■ TASK DETAILS ■
Copy out the entries below exactly as they stand, but only from the line containing "Image resolution: width=800 pixels, height=660" through the line containing "Given: Open the Terminal menu".
********************
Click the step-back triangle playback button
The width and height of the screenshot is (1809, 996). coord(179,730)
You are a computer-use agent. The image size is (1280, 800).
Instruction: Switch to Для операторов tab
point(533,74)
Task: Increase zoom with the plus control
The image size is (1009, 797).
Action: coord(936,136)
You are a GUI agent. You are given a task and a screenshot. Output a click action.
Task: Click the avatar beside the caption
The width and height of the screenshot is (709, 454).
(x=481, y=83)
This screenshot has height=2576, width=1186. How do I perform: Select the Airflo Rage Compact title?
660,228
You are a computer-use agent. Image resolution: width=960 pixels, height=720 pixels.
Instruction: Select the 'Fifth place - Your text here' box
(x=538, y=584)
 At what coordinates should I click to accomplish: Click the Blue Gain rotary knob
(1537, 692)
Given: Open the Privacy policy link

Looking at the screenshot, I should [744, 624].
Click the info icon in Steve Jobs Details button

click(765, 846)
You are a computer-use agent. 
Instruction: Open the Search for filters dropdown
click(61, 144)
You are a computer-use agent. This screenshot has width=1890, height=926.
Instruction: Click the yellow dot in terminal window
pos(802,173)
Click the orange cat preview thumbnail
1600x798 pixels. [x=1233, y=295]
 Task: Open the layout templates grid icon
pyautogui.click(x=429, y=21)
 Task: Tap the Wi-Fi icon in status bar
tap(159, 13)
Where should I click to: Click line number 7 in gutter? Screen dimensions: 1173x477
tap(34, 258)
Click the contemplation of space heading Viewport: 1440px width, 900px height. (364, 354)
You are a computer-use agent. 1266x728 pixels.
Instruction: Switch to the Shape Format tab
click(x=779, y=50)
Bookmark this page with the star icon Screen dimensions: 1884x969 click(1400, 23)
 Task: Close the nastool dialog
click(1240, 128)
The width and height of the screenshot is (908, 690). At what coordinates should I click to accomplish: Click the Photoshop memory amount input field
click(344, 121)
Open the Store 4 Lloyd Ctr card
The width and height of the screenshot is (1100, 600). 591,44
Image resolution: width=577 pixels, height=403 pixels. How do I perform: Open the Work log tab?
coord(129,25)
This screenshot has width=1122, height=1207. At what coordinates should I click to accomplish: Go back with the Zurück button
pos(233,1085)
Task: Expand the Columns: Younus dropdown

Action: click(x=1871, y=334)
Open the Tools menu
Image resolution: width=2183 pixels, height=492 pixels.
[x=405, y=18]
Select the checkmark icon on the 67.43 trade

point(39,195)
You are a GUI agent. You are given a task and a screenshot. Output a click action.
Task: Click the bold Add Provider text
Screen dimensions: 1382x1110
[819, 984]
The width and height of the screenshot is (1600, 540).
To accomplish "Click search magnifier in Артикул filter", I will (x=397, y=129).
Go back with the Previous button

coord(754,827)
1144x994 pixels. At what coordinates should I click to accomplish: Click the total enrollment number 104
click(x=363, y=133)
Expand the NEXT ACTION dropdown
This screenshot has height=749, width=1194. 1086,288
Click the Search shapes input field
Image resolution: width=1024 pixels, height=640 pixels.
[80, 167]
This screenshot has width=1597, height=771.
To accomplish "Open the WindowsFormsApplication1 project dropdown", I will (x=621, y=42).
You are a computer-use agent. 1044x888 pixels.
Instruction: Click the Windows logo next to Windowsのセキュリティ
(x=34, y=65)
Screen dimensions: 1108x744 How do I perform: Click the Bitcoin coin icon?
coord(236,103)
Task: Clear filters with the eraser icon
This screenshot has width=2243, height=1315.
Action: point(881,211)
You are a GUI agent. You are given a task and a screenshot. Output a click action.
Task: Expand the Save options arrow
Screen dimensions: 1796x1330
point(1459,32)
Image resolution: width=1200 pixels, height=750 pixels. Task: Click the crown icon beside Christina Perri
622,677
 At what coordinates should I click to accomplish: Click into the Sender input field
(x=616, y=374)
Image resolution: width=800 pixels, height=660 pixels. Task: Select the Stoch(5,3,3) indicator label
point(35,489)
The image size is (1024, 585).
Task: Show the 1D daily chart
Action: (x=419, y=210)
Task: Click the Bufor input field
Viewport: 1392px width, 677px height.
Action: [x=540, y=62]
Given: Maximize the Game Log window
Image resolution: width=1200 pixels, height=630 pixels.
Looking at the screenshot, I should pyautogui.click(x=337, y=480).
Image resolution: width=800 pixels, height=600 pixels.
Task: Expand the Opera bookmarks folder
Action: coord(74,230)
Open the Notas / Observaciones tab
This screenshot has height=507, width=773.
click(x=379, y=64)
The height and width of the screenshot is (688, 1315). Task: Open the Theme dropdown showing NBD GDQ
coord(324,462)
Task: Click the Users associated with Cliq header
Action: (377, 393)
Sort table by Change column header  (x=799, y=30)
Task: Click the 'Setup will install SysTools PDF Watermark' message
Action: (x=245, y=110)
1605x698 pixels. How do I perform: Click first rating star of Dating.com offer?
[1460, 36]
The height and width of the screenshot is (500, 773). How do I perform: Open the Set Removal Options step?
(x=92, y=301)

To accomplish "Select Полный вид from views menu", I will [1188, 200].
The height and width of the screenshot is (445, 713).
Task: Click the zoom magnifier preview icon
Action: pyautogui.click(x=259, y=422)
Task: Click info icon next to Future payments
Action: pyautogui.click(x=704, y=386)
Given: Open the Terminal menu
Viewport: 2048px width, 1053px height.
********************
■ WORKED SOLUTION ■
Image resolution: width=800 pixels, height=660 pixels. Task: Select the Stoch(5,3,3) indicator label
point(35,489)
The image size is (1024, 585).
Task: Show the 1D daily chart
Action: (x=419, y=210)
Task: Click the Bufor input field
Viewport: 1392px width, 677px height.
Action: [x=540, y=62]
Given: Maximize the Game Log window
Image resolution: width=1200 pixels, height=630 pixels.
Looking at the screenshot, I should pyautogui.click(x=337, y=480).
Image resolution: width=800 pixels, height=600 pixels.
Task: Expand the Opera bookmarks folder
Action: coord(74,230)
Open the Notas / Observaciones tab
This screenshot has height=507, width=773.
click(x=379, y=64)
The height and width of the screenshot is (688, 1315). Task: Open the Theme dropdown showing NBD GDQ
coord(324,462)
Task: Click the Users associated with Cliq header
Action: (377, 393)
Sort table by Change column header  (x=799, y=30)
Task: Click the 'Setup will install SysTools PDF Watermark' message
Action: (x=245, y=110)
1605x698 pixels. How do I perform: Click first rating star of Dating.com offer?
[1460, 36]
The height and width of the screenshot is (500, 773). How do I perform: Open the Set Removal Options step?
(x=92, y=301)

To accomplish "Select Полный вид from views menu", I will [1188, 200].
The height and width of the screenshot is (445, 713).
Task: Click the zoom magnifier preview icon
Action: pyautogui.click(x=259, y=422)
Task: Click info icon next to Future payments
Action: pyautogui.click(x=704, y=386)
Given: Open the Terminal menu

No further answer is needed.